Oracle Enterprise Manager 12c Cloud Control – Incident Manager – Part Three

Monitoring target systems is a critical responsibility of today’s database and system administrators. DBA’s and SA’s are responsible to ensure our systems are available, that their performance is within acceptable parameters, and watch out for any kind of error conditions and/or unusual behavior patterns.

In this series of articles, we’ve been looking into the functionality behind the new Incident Management features introduced in Oracle EM 12c Cloud Control. We now continue with a look at the main functions of Incident Manager itself and gain an understanding of both rules and rule sets, which are a critical part of controlling what will get automatically created into incidents to be tracked by the Incident Manger feature.

In my previous articles the focus was mostly on understanding the underlying events that are used as the building blocks behind Incidents that can in turn be managed and monitored using the new Incident Management feature of Oracle Enterprise Manager 12c Cloud Control.

In this article we will take a look at the main functions of Incident Manager and gain an understanding of both rules and rule sets, which are a critical part of controlling what will get automatically created into incidents to be tracked by the Incident Manger feature.

Incident Manager

This is the heart of the incident management functionality that Oracle introduced in EM 12 Cloud Control. From this interface a DBA can take care of all aspects of monitoring, tracking and investigating incidents, events and problems in their databases.

To access Incident Manager, from the Enterprise menu on the EM home page, select Monitoring and then Incident Manager. At the top right hand side of the page will be a list of any incidents that have happened. To see more detail, simply select the incident and the bottom right will have detailed information about the incident.

There are five tabs of information, General, Events, My Oracle Support Knowledge, Updates and Related Events and Incidents. From the General tab there is a section for tracking the incident as well as potentially a section to help with a “Guided Resolution” where you can drill into areas such as performance findings, metric details, recent changes etc.

On the left hand side is a navigator style section that you can use to look at different views of the incidents, which include My Open Incidents (those assigned to you), Unassigned Incidents, Unacknowledged Incidents, All Open Incidents, Unassigned Problems, All Open Problems and Events without Incidents.

You also have the ability to create your own views of the incidents in the left side navigation pane. Any views you create are specific to your EM account, and are not available to other EM users.

You can manage an incident by choosing the view, All Open Incidents, clicking on the General tab and then choosing “Manage”. From the Manage Dialog you can change the status, assign the incident to an EM user for follow up, change the priority, escalate the incident and add comments that other users can see.

If you wish to work on an incident (and thereby assign yourself as the owner of the incident), on the General tab click the link “Acknowledge”, which will mark the incident as being acknowledged.
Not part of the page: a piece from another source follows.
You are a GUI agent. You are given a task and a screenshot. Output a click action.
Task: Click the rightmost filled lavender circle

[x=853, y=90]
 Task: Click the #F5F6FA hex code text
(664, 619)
From here you can look at the My Oracle Support Knowledge for additional information (and to be able to even issue an SR to Oracle for further assistance) or use the Guided Resolution if you would like to investigate further without necessarily contacting Oracle Support.
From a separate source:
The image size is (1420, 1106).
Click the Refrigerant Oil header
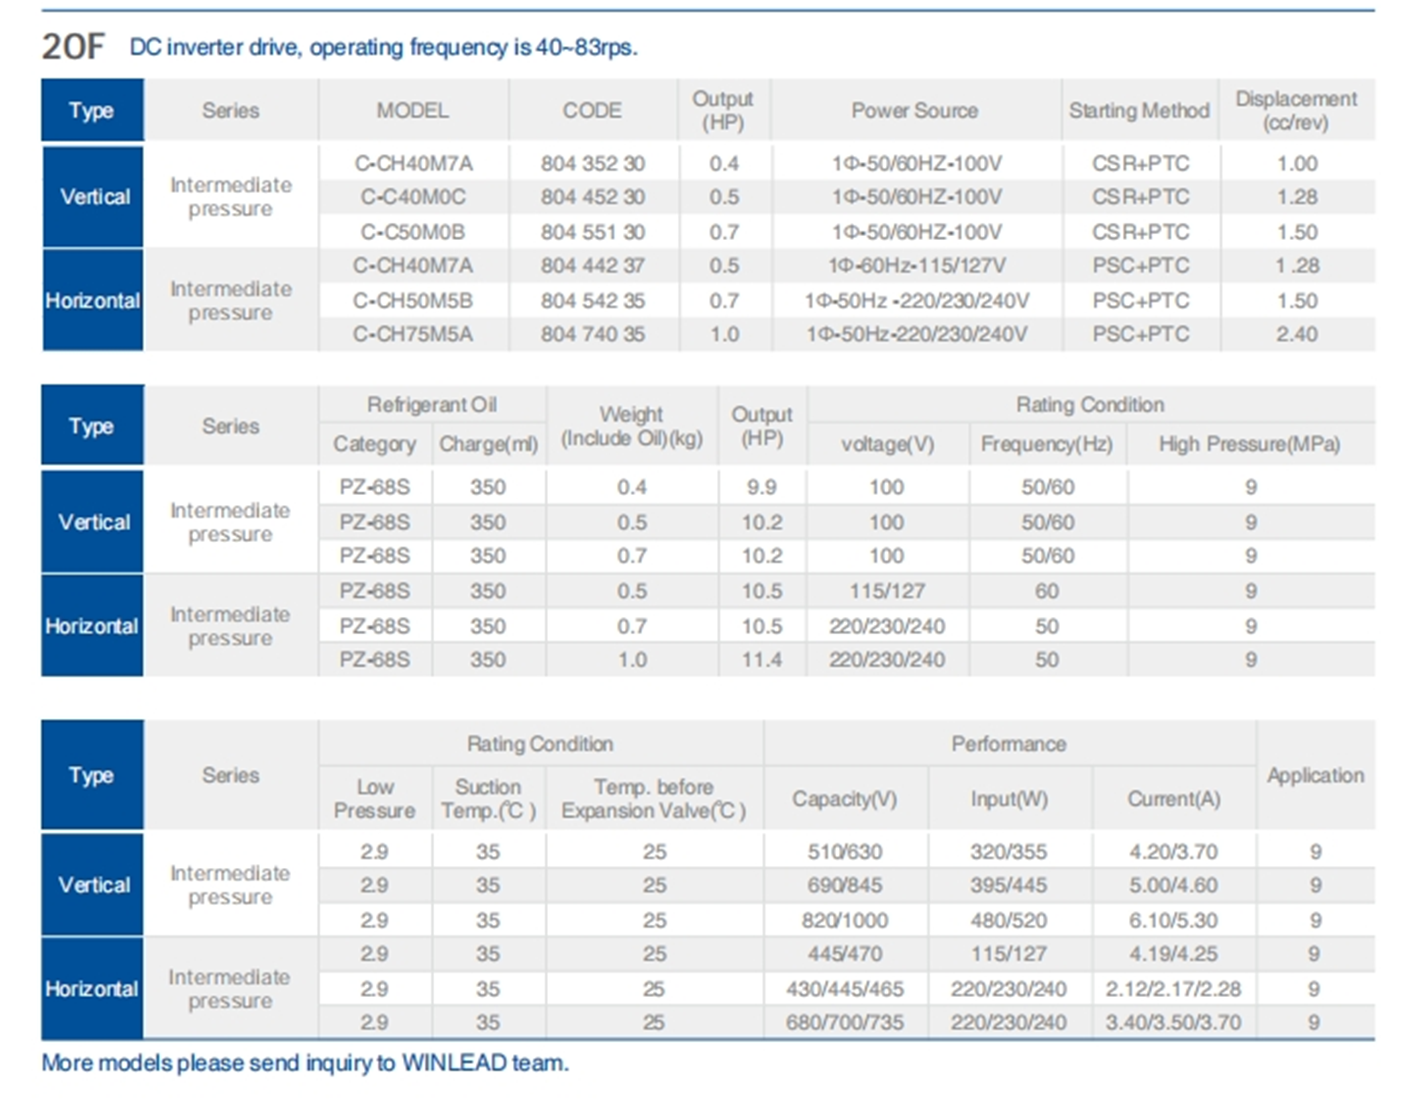pyautogui.click(x=431, y=404)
You can also suppress further messages or notifications from being processed on an incident, which you may want to do if it’s currently being worked on, but it’s not fully resolved yet. On the General tab, click on the “More” option and then choose “Suppress”.

Generally once the underlying problem or cause of an incident is fixed the next time it’s evaluated it will automatically be marked as cleared, however you can also manually clear outstanding events once they are resolved.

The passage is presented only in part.